Il nome deriva dal persiano tambûr e l'oggetto esiste nella maggior parte delle culture.[1]
Nel mondo greco era chiamato tympanon e il nome tympanum passò ai romani. Lo strumento non è citato nell'Iliade né nell'Odissea, ma nel V secolo a.C. Euripide lo citò, nella scena iniziale delle Baccanti.[2] I Greci erano quindi convinti che lo strumento fosse di origine Frigia, mentre i romani pensavano che fosse di origine siriana. È probabile che i greci ne abbiano ricevuto l'uso dalle colonie dell'Asia Minore, e lo abbiano trasmesso ai romani. La pelle usata era comunemente d'asino - da dove la popolare favola di Fedro sull'asino, destinato ad essere picchiato anche da morto.[3]
Il tympanum (le cui immagini antiche presentano sempre uno strumento ad una sola membrana) si poteva suonare con bacchette o con il tirso, ma l'uso più comune era suonarlo con la mano (come ancora si fa con il tamburello, al quale il timpano antico somiglia moltissimo, anche per l'aggiunta di cimbalini e sonagli che ne potenziavano il suono). Lo strumento passò ad essere simbolo di effeminatezza, perché ne facevano uso i sacerdoti di Cibele, ritualmente evirati.
Non sono note rappresentazioni antiche, in area mediterranea, di tympanon a doppia membrana, benché ne parlino autori del basso impero.
Nelle culture tradizionali i tamburi rivestono spesso un carattere ufficiale, cerimoniale, sacro o simbolico. In alcuni paesi africani, i tamburi rappresentano e proteggono la regalità tribale, e sono spesso conservati in luoghi sacri. In tutta l'Asia centrale, in Siberia e presso alcune tribù indigene dell'America settentrionale il tamburo a cornice è utilizzato come oggetto rituale.
In Europa, Al-tambor arrivò con gli arabi, che per primi usarono questi strumenti nei loro eserciti.

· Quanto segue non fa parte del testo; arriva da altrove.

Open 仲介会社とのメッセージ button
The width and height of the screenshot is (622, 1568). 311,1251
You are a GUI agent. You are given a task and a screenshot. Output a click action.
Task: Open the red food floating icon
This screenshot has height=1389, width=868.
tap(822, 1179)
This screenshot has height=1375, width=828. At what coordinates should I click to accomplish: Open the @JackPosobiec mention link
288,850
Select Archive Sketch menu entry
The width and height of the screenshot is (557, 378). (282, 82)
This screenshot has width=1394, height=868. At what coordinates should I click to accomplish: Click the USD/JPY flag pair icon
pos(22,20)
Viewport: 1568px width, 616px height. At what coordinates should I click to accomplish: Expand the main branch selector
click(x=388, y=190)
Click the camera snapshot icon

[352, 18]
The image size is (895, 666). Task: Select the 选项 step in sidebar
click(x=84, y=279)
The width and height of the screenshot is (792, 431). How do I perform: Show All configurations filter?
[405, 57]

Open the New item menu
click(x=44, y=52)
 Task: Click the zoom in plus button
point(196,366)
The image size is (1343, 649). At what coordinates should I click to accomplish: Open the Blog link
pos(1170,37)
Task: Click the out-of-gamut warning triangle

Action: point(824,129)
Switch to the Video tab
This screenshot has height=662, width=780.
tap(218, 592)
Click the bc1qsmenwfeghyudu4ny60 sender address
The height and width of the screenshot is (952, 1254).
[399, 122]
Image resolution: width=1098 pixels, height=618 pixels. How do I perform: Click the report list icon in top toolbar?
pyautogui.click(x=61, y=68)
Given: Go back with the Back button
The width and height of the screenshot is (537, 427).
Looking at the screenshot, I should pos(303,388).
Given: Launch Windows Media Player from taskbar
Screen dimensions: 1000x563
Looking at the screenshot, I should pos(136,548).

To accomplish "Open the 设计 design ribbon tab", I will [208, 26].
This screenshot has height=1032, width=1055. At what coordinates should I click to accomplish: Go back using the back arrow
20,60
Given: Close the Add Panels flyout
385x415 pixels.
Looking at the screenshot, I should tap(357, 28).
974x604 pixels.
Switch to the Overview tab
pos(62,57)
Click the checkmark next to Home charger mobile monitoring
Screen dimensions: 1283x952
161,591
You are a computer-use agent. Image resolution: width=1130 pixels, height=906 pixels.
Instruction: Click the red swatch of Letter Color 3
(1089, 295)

Era al suono del tamburo che venivano fatti gli annunci sulle piazze a partire dal Medioevo. Il tamburo è stato utilizzato anche come mezzo di comunicazione. A partire dal XVI secolo, infatti, batterie di rullanti venivano utilizzate da militari specializzati, i tamburini, per comunicare istruzioni ai reggimenti di fanteria europei. In Francia, l'uso del tamburo conobbe un grande sviluppo a partire dal Primo Impero, soprattutto grazie ai granatieri della Guardia imperiale, che eccellevano nella maniera di battere (ancora molto usata nelle cerimonie ufficiali).
Questa lista è suscettibile di variazioni e potrebbe essere incompleta o non aggiornata.
In alcune località della Calabria le processioni religiose sono accompagnate dal ritmo scandito da complessi formati soltanto da suonatori di tamburo. Famosi erano i "tummarinari" di Pittarella, ricordati in una nota poesia del poeta dialettale Michele Pane.
In Sardegna, l'utilizzo dei tamburi è soprattutto in periodo di Carnevale, realizzati anticamente in pelle di cane, oggi di capra, anticamente erano diffusi in alcuni centri del Logudoro come Pozzomaggiore e, in Barbagia, a Gavoi[4] e Orani; in Ogliastra nei paesi di Tertenia, Lanusei, Ilbono, Loceri e Ulassai. Il paese che ha mantenuto la tradizione è solo Gavoi, dove si chiamano "Tumbarinos",[5] mentre in Ogliastra si chiamano Tamborrusu.
Per la Puglia, Athanasius Kircher nel seicento attestò l'uso del "surdastro", un tamburo bipelle che si percuoteva su entrambi i lati con due bacchette, e della zampogna, per eseguire la musica che si pensava curasse i tarantolati.
In Campania è tipica la "tammorra", un tamburo a cornice di grossa dimensione, con pelle di capra o montone e cinque coppie di piattini risonanti inseriti e distribuiti simmetricamente nel fusto. Essa prende spunto dal setaccio agricolo, sia nella movenza coreografica sia nella tecnica di esecuzione. A questo proposito è caratteristica è la danza della "tammurriata", espressione coreutica rurale di corteggiamento, integrazione sociale e cordialità o sfida.
Il putipù è uno strumento a percussione usato nella musica folk napoletana e, più in generale, nella musica folk di gran parte del Sud Italia, in realtà si tratta di un tamburo a frizione.